Equal Costs, Unequal Risk: BBH’s Concentration Versus XPH’s Breadth
A 25‑stock biotech fund that leans heavily on a few large names shows higher volatility and split returns while a 65‑stock pharmaceuticals ETF delivers broader, steadier exposure.
Overview
- Both ETFs charge the same 0.35% expense ratio and report a 0.50% trailing 12‑month distribution yield, so headline cost and yield do not explain their different results.
- VanEck Biotech ETF (BBH) holds 25 names and is top‑heavy with Amgen at 15%, Gilead Sciences at 12.7%, and Vertex at 9.4%, which raises its sensitivity to those companies’ fortunes.
- State Street SPDR S&P Pharmaceuticals ETF (XPH) holds 65 securities and spreads its largest positions across much smaller weights, producing lower historical volatility by the beta measure used in the comparison.

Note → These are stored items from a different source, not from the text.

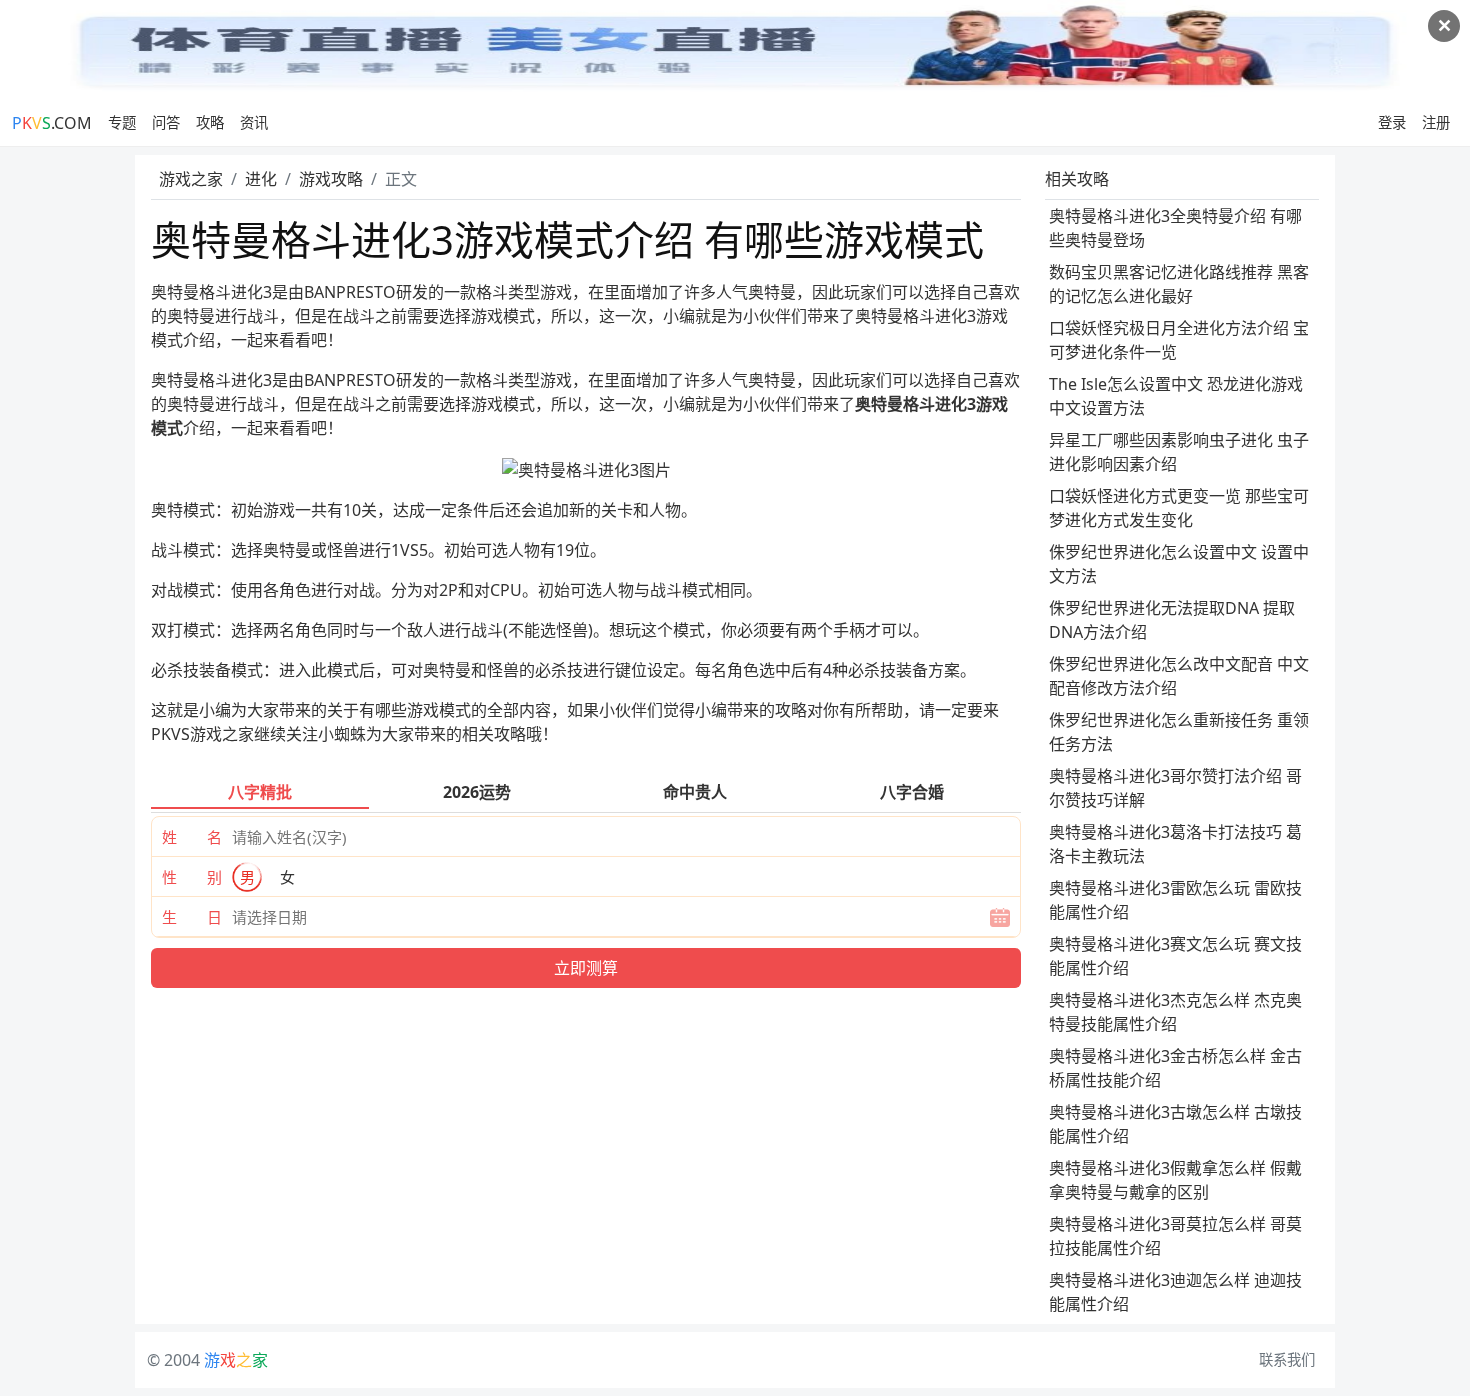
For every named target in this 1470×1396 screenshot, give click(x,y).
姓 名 (192, 837)
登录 (1392, 122)
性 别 (192, 877)
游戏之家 (191, 179)
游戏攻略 (331, 179)
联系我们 (1287, 1359)
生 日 (192, 917)
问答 (166, 122)
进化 (261, 179)
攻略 (210, 122)
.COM (52, 123)
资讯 (254, 122)
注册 (1436, 122)
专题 (122, 122)
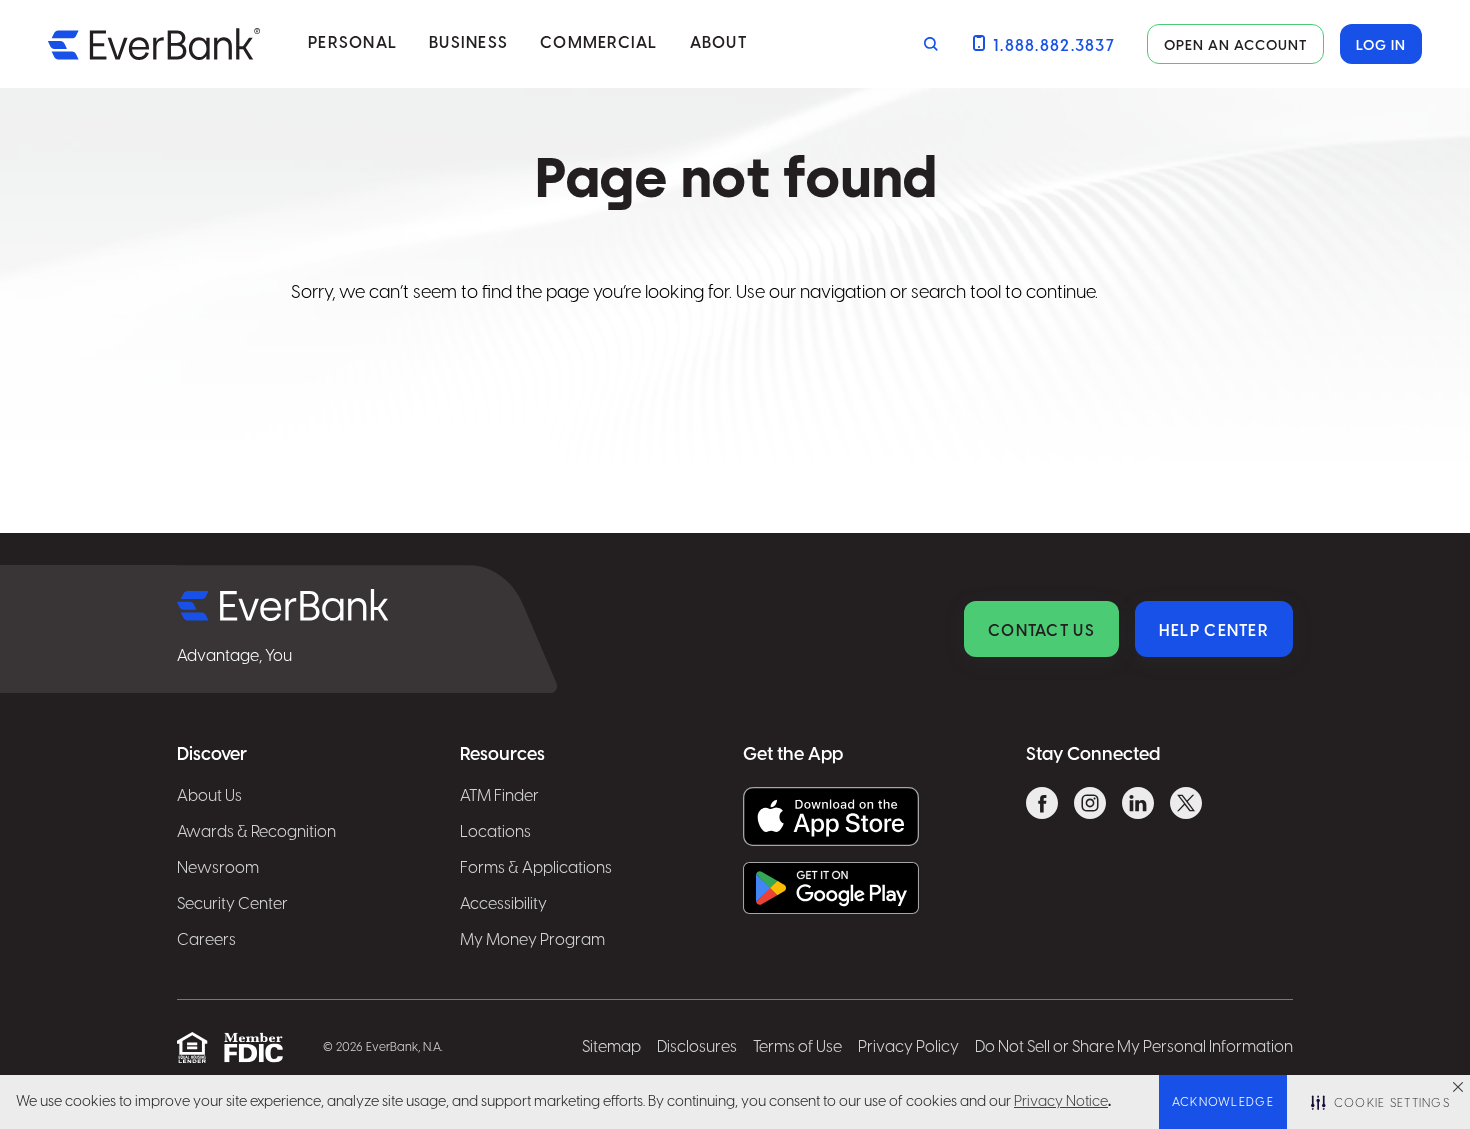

- The two funds have diverged materially in trailing total returns over the past year, illustrating that identical fees can mask big differences in performance driven by concentration and company‑specific risk.
- Investors should choose based on goals and tolerance: BBH offers higher single‑stock upside and clinical/regulatory risk, XPH offers broader diversification and steadier sector exposure, and launch dates and fund size can affect liquidity and trading costs.